═════ Data to process ═════
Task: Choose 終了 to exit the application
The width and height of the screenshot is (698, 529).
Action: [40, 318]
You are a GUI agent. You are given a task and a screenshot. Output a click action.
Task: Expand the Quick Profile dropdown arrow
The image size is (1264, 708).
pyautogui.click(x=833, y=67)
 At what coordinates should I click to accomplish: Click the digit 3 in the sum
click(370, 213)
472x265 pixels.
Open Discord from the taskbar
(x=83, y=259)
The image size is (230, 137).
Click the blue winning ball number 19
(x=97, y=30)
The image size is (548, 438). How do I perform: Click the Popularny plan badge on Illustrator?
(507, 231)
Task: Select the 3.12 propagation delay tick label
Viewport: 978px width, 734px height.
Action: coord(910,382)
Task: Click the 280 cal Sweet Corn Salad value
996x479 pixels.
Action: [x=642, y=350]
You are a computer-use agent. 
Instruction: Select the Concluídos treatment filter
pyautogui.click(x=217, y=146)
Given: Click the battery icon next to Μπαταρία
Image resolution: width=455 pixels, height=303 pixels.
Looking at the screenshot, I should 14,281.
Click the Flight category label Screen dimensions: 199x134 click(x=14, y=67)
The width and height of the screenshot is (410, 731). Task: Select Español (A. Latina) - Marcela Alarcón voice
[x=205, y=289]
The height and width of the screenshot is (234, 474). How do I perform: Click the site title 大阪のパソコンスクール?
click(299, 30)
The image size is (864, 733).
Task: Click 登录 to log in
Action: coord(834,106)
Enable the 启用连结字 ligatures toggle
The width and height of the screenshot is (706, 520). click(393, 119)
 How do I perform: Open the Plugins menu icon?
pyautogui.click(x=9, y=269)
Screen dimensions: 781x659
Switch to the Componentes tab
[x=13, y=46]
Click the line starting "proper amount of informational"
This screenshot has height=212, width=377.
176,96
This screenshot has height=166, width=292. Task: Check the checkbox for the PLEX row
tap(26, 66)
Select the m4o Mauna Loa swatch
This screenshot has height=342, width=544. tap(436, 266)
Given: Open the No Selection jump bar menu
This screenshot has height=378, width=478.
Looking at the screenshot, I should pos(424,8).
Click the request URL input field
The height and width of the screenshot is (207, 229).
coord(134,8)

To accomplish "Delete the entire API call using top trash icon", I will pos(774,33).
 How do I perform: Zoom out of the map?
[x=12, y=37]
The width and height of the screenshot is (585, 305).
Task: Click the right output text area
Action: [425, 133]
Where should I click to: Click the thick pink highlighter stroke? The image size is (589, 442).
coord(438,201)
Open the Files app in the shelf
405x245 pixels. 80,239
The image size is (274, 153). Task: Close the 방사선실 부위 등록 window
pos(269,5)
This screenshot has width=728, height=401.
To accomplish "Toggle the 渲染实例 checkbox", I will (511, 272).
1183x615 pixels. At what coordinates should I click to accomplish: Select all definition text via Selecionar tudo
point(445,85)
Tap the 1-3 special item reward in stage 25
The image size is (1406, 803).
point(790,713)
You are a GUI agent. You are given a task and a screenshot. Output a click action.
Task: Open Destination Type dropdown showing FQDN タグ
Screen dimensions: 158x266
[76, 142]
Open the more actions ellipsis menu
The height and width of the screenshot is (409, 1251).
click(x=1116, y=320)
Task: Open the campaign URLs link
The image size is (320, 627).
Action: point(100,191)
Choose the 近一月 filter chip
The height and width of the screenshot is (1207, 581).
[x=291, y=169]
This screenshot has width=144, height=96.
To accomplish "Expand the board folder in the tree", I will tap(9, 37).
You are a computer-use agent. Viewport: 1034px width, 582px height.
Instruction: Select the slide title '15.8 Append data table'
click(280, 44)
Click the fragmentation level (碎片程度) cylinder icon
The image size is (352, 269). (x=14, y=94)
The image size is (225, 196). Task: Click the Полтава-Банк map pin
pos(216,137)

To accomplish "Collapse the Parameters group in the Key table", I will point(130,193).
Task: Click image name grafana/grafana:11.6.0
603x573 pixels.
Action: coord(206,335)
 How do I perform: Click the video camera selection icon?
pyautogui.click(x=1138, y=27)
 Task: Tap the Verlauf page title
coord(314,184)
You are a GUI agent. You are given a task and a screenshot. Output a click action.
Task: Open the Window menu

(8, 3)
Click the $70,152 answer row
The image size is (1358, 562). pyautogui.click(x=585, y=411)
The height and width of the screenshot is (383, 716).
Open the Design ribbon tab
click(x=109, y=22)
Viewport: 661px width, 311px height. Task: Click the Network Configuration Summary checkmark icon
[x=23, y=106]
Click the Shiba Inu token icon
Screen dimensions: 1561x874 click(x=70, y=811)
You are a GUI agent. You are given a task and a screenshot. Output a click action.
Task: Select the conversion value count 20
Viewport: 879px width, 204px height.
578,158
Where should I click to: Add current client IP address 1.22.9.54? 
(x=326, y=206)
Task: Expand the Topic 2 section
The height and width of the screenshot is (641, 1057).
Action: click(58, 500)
═════
**Exercise goal**.
Search the entries above for the string "computer". Copy each line that holds it.

**Result of this exercise**.
You are a computer-use agent. 
You are a computer-use agent. Viewport: 1034px width, 582px height.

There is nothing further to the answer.